Output the lines between the one holding "You are a computer-use agent. 1029x737" and the end of the items, inclusive, unchanged.
========================================================================
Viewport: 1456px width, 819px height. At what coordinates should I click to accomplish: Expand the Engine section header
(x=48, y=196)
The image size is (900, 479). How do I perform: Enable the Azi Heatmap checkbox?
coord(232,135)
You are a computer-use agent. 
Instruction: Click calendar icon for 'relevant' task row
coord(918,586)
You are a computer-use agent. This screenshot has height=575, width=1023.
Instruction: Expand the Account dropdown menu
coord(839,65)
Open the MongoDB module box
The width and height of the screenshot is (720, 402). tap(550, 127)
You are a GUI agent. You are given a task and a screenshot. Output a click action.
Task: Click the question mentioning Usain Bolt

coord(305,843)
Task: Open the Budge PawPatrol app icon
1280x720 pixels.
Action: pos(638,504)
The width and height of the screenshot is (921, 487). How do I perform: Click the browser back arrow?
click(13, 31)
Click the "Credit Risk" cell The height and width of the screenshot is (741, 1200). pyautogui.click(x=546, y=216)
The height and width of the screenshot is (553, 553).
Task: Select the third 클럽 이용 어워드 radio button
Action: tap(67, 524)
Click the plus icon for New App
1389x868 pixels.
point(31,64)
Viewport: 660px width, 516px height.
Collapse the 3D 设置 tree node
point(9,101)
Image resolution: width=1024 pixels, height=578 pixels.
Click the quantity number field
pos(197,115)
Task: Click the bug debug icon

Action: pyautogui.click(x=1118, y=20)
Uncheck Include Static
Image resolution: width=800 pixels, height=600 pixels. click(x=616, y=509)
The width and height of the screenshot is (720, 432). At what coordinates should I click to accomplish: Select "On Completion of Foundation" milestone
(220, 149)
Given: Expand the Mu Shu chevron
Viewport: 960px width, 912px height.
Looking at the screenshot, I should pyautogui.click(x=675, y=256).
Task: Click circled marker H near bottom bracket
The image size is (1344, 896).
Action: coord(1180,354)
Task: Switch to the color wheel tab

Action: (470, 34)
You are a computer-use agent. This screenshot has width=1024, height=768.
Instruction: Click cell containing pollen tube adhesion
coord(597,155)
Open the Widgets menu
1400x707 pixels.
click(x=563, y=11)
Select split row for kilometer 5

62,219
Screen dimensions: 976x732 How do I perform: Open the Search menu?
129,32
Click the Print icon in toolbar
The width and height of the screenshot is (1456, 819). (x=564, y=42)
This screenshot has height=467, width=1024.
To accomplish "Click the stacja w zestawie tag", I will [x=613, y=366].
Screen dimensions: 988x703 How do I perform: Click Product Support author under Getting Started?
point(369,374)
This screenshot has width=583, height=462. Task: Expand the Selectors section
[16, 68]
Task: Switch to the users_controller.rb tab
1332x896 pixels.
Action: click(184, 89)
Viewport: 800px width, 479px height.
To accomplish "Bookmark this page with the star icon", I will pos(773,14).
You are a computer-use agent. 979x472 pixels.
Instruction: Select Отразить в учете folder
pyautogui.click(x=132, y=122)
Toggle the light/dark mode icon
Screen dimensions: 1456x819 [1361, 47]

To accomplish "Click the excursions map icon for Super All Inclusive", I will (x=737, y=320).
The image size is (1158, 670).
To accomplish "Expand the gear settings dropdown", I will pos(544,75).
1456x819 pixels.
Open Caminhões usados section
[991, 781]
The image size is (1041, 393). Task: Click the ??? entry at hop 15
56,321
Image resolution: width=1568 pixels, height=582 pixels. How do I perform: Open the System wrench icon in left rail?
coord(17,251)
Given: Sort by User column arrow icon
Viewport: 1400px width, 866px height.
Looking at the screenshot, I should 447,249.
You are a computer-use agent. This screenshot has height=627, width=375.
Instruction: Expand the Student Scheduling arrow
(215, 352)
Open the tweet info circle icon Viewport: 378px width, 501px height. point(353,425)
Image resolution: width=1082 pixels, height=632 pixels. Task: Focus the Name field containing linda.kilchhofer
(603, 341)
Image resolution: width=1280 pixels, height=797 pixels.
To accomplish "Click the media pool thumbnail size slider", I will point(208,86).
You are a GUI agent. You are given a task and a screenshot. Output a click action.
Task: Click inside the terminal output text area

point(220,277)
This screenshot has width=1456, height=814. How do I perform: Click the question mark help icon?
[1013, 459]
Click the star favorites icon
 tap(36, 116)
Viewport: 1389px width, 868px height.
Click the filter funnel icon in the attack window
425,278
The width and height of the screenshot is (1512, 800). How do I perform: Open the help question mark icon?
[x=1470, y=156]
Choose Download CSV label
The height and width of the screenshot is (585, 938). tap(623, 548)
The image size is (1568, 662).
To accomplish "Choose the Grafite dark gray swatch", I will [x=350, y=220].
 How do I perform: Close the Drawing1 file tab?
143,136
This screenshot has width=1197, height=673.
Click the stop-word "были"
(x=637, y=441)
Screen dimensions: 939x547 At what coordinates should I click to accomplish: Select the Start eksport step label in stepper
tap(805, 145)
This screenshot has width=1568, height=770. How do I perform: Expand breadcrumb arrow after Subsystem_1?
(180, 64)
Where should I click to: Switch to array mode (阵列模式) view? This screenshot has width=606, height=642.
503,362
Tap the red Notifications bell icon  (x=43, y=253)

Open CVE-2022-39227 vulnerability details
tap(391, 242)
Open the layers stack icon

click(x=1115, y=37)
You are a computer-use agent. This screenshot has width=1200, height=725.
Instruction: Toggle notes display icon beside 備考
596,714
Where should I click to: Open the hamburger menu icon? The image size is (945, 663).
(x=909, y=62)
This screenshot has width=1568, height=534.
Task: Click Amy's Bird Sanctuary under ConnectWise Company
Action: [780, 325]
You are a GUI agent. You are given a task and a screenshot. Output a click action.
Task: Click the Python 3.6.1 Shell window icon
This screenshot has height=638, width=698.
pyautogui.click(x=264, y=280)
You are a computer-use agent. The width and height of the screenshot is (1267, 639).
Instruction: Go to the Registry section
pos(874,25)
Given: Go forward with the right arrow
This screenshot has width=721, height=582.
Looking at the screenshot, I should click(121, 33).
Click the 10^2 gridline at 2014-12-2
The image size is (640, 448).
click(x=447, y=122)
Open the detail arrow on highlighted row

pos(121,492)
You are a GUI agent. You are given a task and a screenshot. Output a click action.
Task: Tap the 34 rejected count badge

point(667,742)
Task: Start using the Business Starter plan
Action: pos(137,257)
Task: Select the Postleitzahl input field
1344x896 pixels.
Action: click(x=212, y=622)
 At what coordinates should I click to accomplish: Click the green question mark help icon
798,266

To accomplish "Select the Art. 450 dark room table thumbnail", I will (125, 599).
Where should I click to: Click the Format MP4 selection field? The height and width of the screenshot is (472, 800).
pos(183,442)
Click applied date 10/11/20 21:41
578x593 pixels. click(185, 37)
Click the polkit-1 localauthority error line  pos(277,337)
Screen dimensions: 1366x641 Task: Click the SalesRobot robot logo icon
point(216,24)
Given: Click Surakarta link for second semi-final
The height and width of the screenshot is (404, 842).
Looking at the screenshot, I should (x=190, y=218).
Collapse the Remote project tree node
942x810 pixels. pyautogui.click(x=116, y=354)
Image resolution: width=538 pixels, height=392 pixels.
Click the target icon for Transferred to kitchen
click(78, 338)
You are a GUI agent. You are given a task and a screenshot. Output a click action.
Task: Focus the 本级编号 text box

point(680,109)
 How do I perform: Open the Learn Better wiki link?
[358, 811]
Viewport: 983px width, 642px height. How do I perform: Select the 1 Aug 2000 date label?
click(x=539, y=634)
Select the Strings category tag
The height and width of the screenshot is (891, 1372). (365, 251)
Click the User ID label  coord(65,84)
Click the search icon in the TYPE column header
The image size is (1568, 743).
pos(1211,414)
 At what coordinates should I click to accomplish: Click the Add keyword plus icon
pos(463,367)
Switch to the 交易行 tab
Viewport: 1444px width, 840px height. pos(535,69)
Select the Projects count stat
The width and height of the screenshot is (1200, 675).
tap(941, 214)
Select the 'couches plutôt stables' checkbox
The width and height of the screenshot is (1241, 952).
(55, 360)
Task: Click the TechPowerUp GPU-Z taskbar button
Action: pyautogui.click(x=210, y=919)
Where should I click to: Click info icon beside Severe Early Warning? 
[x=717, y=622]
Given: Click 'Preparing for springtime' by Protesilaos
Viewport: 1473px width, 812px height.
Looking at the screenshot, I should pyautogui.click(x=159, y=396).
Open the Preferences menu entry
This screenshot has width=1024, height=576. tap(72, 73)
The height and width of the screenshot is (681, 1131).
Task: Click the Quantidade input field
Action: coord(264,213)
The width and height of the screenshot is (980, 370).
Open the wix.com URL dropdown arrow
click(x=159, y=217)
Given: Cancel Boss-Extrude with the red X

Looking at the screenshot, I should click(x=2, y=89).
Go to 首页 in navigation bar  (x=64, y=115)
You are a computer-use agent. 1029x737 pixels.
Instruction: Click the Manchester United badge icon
========================================================================
» **RESPONSE FOR THIS EXERCISE**
You are a computer-use agent. 1029x737 pixels.
Instruction: Click the Manchester United badge icon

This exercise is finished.